Exercise aim: If a line of the entries below includes the word "computer", it counts; state the total and nothing further.

[Stored items]
☆ ☆ ☆

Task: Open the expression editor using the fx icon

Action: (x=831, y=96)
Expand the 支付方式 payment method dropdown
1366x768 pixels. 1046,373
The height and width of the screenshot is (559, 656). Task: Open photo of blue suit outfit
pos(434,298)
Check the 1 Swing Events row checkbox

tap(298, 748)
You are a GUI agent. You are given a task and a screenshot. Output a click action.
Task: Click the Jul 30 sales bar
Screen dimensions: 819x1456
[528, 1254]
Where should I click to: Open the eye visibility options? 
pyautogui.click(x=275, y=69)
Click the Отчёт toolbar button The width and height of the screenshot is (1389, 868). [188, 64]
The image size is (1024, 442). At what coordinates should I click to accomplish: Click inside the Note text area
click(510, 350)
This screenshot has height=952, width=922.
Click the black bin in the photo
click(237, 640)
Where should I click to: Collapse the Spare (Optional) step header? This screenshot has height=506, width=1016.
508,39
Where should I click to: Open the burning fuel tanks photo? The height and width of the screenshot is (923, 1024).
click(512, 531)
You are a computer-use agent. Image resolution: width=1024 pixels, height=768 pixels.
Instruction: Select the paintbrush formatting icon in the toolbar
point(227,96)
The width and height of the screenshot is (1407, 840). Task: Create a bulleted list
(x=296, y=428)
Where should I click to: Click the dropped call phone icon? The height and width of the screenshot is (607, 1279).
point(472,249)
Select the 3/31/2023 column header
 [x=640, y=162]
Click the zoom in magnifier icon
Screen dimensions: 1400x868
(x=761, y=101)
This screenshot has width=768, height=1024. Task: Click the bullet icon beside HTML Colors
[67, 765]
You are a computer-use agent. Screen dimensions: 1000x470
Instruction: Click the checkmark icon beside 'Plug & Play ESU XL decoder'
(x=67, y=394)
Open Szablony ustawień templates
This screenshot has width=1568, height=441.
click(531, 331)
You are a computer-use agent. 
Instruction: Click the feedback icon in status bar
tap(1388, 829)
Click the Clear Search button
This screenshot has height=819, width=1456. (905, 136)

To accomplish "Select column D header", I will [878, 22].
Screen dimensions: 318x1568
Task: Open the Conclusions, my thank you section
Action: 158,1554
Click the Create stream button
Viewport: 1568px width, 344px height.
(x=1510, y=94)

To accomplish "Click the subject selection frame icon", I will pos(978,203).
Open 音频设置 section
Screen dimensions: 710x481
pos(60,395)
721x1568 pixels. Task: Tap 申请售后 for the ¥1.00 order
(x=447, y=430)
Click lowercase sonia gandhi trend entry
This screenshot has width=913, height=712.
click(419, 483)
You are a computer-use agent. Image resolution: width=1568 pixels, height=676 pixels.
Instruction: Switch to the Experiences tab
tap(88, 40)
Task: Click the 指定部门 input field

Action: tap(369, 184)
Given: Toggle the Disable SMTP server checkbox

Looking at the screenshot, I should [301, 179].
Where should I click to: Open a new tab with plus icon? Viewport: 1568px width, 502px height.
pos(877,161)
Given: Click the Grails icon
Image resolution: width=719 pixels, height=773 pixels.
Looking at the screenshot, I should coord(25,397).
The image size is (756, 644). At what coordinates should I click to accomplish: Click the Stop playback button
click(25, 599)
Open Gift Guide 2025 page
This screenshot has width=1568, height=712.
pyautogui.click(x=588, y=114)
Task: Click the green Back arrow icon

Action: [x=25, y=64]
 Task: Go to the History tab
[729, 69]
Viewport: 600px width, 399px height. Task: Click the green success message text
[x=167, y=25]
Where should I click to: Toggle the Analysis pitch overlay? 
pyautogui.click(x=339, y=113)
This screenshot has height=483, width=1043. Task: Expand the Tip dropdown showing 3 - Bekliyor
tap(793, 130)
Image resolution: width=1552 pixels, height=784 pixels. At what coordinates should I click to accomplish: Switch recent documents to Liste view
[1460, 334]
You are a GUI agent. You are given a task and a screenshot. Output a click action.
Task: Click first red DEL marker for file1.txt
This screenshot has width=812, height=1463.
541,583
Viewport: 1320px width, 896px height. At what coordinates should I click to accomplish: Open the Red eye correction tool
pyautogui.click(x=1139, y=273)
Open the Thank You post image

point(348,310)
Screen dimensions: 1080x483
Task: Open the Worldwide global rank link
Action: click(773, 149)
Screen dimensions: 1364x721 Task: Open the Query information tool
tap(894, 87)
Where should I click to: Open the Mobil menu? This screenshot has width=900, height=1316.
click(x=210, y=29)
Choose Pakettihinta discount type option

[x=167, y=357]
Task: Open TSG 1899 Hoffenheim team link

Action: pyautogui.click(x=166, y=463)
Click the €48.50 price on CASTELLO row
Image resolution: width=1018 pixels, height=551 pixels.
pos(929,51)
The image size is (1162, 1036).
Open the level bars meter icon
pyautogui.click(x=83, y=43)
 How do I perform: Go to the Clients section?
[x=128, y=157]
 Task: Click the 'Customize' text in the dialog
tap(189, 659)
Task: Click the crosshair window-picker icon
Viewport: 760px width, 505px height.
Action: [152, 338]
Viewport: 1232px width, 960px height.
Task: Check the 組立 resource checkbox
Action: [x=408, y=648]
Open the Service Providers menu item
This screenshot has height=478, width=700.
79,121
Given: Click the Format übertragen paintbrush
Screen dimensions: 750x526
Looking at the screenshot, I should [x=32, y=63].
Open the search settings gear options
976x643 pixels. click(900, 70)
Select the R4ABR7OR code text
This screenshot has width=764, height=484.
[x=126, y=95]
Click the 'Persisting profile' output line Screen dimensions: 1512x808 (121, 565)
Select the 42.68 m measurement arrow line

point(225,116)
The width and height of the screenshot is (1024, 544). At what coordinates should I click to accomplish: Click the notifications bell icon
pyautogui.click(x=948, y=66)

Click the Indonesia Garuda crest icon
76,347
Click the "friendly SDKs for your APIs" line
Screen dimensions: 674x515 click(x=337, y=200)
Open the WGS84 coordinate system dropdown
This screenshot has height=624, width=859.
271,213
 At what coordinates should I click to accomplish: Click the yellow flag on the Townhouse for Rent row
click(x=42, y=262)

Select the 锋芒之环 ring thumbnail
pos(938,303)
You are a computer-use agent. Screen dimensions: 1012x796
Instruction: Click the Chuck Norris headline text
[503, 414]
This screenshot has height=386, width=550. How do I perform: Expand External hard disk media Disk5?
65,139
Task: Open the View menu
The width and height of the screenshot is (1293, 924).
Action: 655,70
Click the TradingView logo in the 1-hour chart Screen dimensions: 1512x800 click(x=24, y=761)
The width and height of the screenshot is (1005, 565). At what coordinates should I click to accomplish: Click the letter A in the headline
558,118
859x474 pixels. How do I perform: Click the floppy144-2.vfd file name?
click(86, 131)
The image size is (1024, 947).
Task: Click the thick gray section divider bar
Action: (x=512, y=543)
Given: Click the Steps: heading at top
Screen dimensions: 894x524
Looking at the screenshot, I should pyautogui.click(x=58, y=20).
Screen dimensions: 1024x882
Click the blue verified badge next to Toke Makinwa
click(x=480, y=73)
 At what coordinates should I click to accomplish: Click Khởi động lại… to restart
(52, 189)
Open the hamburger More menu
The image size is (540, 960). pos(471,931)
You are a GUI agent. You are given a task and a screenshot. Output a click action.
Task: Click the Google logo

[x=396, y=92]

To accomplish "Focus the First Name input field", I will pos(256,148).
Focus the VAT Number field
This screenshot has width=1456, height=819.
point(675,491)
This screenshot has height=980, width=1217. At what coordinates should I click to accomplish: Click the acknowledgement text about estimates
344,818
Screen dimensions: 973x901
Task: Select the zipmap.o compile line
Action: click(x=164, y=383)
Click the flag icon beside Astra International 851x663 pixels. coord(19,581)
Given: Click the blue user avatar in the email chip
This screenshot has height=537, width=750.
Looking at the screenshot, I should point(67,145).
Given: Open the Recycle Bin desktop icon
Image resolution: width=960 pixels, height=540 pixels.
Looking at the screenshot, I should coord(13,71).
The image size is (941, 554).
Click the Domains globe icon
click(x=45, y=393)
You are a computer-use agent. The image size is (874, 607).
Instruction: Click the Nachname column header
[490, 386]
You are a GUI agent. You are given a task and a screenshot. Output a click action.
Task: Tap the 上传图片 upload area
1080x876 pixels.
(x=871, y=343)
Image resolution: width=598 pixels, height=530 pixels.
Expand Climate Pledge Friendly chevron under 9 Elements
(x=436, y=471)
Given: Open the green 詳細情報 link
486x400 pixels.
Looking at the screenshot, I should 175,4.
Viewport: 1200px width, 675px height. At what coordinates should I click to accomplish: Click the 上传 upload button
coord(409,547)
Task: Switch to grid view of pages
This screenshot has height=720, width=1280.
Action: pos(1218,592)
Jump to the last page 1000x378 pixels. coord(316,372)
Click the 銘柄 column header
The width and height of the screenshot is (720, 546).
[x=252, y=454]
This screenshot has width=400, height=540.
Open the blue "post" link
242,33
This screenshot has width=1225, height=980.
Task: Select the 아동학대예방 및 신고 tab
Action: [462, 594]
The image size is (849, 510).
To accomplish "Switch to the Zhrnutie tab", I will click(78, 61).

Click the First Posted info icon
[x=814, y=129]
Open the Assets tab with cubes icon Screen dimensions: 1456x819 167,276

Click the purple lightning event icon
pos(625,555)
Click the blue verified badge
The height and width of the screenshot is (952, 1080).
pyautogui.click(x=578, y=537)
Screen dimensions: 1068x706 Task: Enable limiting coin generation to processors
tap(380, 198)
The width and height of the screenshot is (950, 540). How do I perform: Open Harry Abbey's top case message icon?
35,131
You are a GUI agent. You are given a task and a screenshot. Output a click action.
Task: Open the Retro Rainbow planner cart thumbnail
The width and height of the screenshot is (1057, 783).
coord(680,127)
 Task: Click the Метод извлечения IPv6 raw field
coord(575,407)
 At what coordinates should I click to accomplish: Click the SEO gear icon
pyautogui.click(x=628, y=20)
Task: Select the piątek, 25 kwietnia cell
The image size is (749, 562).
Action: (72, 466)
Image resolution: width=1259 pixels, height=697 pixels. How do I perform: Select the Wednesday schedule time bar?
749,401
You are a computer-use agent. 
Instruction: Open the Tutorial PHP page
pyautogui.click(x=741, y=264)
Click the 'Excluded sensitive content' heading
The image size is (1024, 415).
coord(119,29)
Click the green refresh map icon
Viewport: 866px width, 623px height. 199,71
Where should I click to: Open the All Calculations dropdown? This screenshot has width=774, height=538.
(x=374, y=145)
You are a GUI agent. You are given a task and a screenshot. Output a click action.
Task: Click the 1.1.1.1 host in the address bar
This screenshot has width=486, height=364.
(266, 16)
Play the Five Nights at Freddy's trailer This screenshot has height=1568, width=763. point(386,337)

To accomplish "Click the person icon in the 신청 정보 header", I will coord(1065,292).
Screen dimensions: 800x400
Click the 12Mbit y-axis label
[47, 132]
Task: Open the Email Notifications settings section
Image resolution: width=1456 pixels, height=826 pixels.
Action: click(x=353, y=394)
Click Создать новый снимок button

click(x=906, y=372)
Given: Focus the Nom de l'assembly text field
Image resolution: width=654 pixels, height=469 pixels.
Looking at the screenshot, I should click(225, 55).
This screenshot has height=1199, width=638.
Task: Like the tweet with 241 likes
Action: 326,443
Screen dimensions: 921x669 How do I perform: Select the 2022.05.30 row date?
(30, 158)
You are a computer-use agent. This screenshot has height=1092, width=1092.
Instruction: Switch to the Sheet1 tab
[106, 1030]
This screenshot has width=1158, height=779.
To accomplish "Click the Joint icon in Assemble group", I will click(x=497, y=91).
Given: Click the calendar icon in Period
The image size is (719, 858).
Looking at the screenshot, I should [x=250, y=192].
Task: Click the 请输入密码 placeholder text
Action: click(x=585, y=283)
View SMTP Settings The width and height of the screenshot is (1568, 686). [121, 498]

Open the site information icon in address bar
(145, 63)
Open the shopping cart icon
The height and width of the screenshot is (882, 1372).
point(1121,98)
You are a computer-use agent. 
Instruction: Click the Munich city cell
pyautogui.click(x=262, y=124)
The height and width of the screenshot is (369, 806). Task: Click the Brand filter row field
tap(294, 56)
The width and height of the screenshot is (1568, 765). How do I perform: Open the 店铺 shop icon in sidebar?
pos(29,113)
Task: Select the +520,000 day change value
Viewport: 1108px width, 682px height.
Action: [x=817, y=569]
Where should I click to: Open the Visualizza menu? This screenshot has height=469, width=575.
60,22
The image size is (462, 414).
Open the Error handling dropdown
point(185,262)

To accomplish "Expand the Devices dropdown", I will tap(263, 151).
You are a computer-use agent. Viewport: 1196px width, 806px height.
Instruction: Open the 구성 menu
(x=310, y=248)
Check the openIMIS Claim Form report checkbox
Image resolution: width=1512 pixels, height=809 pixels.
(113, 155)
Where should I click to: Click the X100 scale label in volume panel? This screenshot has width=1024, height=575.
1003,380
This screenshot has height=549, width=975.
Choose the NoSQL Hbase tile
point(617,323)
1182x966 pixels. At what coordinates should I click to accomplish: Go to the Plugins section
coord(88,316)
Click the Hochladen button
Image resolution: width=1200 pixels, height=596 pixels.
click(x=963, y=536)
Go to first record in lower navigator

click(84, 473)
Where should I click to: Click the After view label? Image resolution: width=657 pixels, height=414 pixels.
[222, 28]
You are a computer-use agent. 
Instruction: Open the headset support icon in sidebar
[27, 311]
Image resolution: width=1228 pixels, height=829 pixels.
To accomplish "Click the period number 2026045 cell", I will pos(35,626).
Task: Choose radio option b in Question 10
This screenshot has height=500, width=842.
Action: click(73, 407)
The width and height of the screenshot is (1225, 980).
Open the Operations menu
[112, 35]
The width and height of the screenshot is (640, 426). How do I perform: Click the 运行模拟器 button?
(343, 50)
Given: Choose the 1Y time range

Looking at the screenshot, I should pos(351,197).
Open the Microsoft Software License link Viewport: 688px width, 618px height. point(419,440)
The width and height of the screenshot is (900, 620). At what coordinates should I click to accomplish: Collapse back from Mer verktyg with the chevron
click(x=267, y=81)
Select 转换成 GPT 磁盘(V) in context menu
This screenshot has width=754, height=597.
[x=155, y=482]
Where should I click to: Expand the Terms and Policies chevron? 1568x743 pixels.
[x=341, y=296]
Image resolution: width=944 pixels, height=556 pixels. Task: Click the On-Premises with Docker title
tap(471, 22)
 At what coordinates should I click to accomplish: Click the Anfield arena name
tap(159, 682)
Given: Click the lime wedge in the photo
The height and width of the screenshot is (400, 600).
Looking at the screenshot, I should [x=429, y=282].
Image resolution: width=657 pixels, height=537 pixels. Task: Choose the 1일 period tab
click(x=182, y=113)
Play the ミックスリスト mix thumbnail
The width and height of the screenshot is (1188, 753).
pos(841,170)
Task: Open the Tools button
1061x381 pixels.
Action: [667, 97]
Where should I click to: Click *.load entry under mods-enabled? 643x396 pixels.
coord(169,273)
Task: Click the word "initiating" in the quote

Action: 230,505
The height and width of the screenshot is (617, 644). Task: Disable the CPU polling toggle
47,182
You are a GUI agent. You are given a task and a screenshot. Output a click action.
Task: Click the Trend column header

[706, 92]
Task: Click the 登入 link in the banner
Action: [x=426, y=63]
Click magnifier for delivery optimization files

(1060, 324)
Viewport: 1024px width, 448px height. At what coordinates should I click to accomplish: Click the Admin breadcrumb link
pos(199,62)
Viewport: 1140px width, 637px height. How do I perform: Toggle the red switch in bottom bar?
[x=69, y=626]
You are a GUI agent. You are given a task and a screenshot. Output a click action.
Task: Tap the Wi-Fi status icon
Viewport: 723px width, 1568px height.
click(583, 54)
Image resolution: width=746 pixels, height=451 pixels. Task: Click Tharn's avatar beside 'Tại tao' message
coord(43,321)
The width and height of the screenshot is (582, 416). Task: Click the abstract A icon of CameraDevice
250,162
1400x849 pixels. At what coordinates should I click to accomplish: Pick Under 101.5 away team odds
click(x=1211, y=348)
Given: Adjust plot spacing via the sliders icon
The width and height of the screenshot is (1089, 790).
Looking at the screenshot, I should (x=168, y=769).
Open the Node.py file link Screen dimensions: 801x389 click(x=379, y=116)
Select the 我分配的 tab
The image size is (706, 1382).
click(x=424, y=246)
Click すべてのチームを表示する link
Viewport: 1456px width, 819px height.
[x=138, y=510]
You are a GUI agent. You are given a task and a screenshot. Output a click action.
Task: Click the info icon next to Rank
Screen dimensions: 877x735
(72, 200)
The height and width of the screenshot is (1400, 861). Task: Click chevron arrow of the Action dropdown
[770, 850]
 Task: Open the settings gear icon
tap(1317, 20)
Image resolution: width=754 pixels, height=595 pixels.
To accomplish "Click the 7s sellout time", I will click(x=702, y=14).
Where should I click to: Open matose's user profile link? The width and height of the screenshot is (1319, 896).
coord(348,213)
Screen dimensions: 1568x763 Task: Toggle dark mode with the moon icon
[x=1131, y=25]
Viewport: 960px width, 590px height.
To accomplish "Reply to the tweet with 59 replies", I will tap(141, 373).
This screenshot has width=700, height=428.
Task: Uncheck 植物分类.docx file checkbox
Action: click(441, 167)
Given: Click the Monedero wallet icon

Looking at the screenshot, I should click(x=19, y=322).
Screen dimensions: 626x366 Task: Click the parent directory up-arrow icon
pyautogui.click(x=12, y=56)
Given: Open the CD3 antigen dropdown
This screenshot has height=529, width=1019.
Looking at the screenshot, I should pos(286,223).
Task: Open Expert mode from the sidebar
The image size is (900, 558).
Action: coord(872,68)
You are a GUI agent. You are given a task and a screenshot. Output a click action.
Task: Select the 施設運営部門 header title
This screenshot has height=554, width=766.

☆ ☆ ☆

Worked solution: 11